C’est d’autant plus arbitraire que nous sommes en présence
d’une œuvre artistique qui invite d’emblée à une lecture plurielle des signes
exposés dans une construction discursive, fruit du référent culturel de son
auteur. On apprend en outre des sources proches du dossier que la Fox a mis à la disposition de quelques acteurs de
l’affaire, des documents internes de l’élaboration du film y compris des notes
du réalisateur ; la note d’intention en particulier avec des indications
qui réfutent toute hypothèse de provocation ; on parle ainsi du fait que
l’« enfant » en question s’appelait dans une version du script,
« Malak » : lui donner ainsi un nom, c’est lui donner une existence ; il devient un
« étant » pour reprendre la terminologie heideggerienne et non plus
un « être » ; bref une posture autre que celle qui a germé
dans la tête du gendarme des images. A ce propos, celui de l’incarnation de
l’Etre suprême, j’aimerai renvoyer à un film que j’ai vu il y a quelques
années, Bruce tout puisant (2003),
une comédie signée Tom Shadyac avec l’irrésistible Jim Carey. Celui-ci y incarne
un reporter de télévision dont les manières ne
conviennent pas à ses supérieurs ni à ses collègues (il sourit trop, entre
autres…). Finalement il est mis à la porte. Très en colère, notre héros s'en
prend à Dieu en l'accusant de tous les maux. Dans sa grande bonté, le
Tout-Puissant, loin de s'en offusquer, le convoque : il lui lègue ses pouvoirs
divins et le met au défi de faire mieux et cela pendant sept jours…Et bien qui
joue ce rôle « suprême », c’est le magnifique Morgan Freeman. Où
est-ce que j’ai vu ce film ? À New-York ? A Cannes ? A Derb Ghallef ?
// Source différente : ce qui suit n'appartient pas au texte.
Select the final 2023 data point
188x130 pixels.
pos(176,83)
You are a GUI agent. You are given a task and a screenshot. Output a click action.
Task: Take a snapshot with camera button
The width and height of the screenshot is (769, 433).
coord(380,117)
Détrompez-vous ! C’était le plus normalement du monde, avec un public
marocain, dans un complexe cinématographique à Casablanca, ville, je le
rappelle, située à une centaine de kilomètres au sud-ouest de Rabat, et avec un
visa de sortie du CCM. Que s’est-il passé entre hier et aujourd’hui ?
Pourquoi ce qui était visible hier devient un interdit aujourd’hui ? Les membres de la commission de l’époque
étaient-ils venus d’une autre planète ? Et demain… ? Je vous laisse deviner…
Bref, aujourd’hui, le mal est fait. Beaucoup de gens sont mis
mal à l’aise par cette triste affaire. Y compris du côté des producteurs du film,
y compris du côté de Ridley Scott qui a fait part de son émotion…d’autant plus
qu’il prévoyait de tourner son prochain film au Maroc. C’est pour dire qu’il y
a beaucoup de symboles en jeu. J’apprends d’ailleurs que plusieurs tractations
sont menées dans les coulisses pour trouver une issue, à même d’atténuer le
choc…Parmi les solutions qui sont mises sur la table celle de ressortir le film
amputé de la partie/ la réplique qui dérange, avec le consentement de ses ayant
droits (on connaît le pragmatisme des anglo-saxons et leur
culturalisme !). Un moindre mal ? On a vécu un précédent avec La
porte close de Abdelkader Lagtaâ en 1999 ; pour rencontrer son public, le
film a été amputé de quelques images. D’ailleurs,
certains exploitants se permettent eux-mêmes d’opérer des coupes sur mesure
dans la cabine de projection ; « nous connaissons notre public »
disent-ils !
Je vois quand même un avantage pour ce procédé, entre nous tout aussi
archaïque qu’une interdiction pure et simple, celui de développer l’imagination
du spectateur : à lui de détecter les scènes amputées et d’imaginer leur
contenu…comme dans notre cinéma de l’enfance quand nous réclamions à tue-tête,
la suite d’une scène d’amour coupée juste avant… (Censurée !!!)